A block of data:
◆ ◆ ◆

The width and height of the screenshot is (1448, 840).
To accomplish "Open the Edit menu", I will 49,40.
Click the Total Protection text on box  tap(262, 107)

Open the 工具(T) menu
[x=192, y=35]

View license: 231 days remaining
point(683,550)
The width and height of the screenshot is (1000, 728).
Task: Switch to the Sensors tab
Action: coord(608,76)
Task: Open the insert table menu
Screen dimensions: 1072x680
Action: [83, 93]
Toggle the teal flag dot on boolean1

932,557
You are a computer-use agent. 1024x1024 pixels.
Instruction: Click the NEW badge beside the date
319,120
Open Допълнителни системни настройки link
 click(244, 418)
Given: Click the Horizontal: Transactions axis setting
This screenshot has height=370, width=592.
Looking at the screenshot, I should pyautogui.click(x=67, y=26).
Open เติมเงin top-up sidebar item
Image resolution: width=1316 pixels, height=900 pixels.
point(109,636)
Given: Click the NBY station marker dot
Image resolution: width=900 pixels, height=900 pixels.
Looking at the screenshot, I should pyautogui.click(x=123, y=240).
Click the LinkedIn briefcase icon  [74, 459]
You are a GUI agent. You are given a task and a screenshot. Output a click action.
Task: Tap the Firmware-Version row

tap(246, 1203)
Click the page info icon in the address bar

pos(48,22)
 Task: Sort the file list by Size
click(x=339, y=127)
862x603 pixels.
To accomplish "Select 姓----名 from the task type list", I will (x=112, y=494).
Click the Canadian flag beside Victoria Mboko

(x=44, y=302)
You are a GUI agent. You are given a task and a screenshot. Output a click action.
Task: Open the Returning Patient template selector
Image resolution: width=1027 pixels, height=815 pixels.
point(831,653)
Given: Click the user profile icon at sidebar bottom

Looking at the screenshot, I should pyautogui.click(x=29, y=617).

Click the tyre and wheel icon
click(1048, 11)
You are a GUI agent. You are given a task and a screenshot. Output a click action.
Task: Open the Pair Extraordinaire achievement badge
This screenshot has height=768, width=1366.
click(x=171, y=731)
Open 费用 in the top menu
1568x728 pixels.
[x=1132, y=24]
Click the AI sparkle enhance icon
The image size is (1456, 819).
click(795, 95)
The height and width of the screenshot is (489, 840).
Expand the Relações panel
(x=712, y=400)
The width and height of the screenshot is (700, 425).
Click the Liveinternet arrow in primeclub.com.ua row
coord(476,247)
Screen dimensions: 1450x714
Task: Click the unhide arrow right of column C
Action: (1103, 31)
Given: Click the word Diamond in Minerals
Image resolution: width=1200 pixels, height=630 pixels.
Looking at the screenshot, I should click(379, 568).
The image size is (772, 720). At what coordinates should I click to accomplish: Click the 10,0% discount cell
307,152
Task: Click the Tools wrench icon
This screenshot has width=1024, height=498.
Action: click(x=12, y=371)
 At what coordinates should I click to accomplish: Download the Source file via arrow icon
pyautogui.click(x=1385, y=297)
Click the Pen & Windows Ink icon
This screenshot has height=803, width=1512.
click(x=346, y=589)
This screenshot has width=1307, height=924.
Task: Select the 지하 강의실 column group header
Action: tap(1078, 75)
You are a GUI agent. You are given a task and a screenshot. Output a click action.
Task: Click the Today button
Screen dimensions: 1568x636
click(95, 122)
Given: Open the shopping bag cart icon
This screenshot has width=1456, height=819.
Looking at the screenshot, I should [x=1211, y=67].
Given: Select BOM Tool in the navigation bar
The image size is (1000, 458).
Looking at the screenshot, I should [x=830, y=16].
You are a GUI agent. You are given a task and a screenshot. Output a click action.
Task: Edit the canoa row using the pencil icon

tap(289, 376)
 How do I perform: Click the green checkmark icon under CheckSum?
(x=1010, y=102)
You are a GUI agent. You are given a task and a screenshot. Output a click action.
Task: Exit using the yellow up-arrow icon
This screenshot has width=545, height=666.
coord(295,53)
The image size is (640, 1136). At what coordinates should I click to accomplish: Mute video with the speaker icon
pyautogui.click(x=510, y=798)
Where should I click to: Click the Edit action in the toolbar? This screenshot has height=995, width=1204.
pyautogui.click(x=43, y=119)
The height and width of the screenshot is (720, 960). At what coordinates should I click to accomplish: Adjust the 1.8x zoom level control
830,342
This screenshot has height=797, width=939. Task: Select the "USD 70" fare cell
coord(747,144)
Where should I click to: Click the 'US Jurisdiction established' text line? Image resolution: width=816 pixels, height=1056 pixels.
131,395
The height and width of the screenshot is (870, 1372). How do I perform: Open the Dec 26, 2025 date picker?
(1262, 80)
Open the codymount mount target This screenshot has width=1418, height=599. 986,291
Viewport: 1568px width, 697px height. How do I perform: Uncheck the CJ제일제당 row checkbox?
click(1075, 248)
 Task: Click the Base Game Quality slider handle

◆ ◆ ◆

# WORK TO BE COMPLETED:
Rewrite the part of the records that opens with the line containing "Click the LinkedIn" and closes with the line containing "click(x=339, y=127)" as a numbered list, leaving out blank lines.

# TASK SOLUTION:
1. Click the LinkedIn briefcase icon  [74, 459]
2. You are a GUI agent. You are given a task and a screenshot. Output a click action.
3. Task: Tap the Firmware-Version row
4. tap(246, 1203)
5. Click the page info icon in the address bar
6. pos(48,22)
7.  Task: Sort the file list by Size
8. click(x=339, y=127)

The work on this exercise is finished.